Activity:
All of the data that follows should be output again without any alteration.

Records supplied:
################
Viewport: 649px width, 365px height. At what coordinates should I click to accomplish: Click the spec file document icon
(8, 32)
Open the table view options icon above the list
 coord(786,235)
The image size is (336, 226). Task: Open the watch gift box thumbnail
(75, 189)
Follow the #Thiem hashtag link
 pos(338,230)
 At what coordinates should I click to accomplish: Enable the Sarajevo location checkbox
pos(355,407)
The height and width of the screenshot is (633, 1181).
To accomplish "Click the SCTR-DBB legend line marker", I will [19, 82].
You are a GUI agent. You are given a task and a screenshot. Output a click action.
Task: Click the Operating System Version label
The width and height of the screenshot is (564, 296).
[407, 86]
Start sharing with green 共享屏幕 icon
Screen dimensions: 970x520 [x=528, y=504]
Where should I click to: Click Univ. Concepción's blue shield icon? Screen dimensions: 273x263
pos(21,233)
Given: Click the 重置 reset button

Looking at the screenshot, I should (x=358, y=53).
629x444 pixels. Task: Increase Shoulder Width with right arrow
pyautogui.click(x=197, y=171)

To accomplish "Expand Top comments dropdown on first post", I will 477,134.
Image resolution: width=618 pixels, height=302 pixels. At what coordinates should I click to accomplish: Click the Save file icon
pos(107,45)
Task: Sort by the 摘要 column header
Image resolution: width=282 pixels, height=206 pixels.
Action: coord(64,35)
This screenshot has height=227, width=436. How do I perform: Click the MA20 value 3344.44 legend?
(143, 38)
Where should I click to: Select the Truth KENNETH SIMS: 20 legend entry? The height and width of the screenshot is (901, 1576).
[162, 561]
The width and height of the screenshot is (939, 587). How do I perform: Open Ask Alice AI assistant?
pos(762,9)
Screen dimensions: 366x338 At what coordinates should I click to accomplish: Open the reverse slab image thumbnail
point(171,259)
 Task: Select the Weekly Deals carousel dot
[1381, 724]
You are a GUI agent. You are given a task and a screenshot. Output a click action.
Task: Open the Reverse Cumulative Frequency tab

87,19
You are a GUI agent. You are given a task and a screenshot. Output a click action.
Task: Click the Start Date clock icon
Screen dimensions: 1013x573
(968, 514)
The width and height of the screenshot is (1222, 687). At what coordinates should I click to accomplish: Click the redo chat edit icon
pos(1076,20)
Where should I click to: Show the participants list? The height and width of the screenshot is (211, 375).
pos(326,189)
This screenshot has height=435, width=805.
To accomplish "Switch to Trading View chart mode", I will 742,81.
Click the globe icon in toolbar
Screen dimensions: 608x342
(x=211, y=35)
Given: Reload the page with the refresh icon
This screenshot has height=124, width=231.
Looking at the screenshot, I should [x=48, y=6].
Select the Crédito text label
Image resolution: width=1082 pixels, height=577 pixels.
################
Exercise output:
Viewport: 649px width, 365px height. At what coordinates should I click to accomplish: Click the spec file document icon
(8, 32)
Open the table view options icon above the list
 coord(786,235)
The image size is (336, 226). Task: Open the watch gift box thumbnail
(75, 189)
Follow the #Thiem hashtag link
 pos(338,230)
 At what coordinates should I click to accomplish: Enable the Sarajevo location checkbox
pos(355,407)
The height and width of the screenshot is (633, 1181).
To accomplish "Click the SCTR-DBB legend line marker", I will [19, 82].
You are a GUI agent. You are given a task and a screenshot. Output a click action.
Task: Click the Operating System Version label
The width and height of the screenshot is (564, 296).
[407, 86]
Start sharing with green 共享屏幕 icon
Screen dimensions: 970x520 [x=528, y=504]
Where should I click to: Click Univ. Concepción's blue shield icon? Screen dimensions: 273x263
pos(21,233)
Given: Click the 重置 reset button

Looking at the screenshot, I should (x=358, y=53).
629x444 pixels. Task: Increase Shoulder Width with right arrow
pyautogui.click(x=197, y=171)

To accomplish "Expand Top comments dropdown on first post", I will 477,134.
Image resolution: width=618 pixels, height=302 pixels. At what coordinates should I click to accomplish: Click the Save file icon
pos(107,45)
Task: Sort by the 摘要 column header
Image resolution: width=282 pixels, height=206 pixels.
Action: coord(64,35)
This screenshot has height=227, width=436. How do I perform: Click the MA20 value 3344.44 legend?
(143, 38)
Where should I click to: Select the Truth KENNETH SIMS: 20 legend entry? The height and width of the screenshot is (901, 1576).
[162, 561]
The width and height of the screenshot is (939, 587). How do I perform: Open Ask Alice AI assistant?
pos(762,9)
Screen dimensions: 366x338 At what coordinates should I click to accomplish: Open the reverse slab image thumbnail
point(171,259)
 Task: Select the Weekly Deals carousel dot
[1381, 724]
You are a GUI agent. You are given a task and a screenshot. Output a click action.
Task: Open the Reverse Cumulative Frequency tab

87,19
You are a GUI agent. You are given a task and a screenshot. Output a click action.
Task: Click the Start Date clock icon
Screen dimensions: 1013x573
(968, 514)
The width and height of the screenshot is (1222, 687). At what coordinates should I click to accomplish: Click the redo chat edit icon
pos(1076,20)
Where should I click to: Show the participants list? The height and width of the screenshot is (211, 375).
pos(326,189)
This screenshot has height=435, width=805.
To accomplish "Switch to Trading View chart mode", I will 742,81.
Click the globe icon in toolbar
Screen dimensions: 608x342
(x=211, y=35)
Given: Reload the page with the refresh icon
This screenshot has height=124, width=231.
Looking at the screenshot, I should [x=48, y=6].
Select the Crédito text label
Image resolution: width=1082 pixels, height=577 pixels.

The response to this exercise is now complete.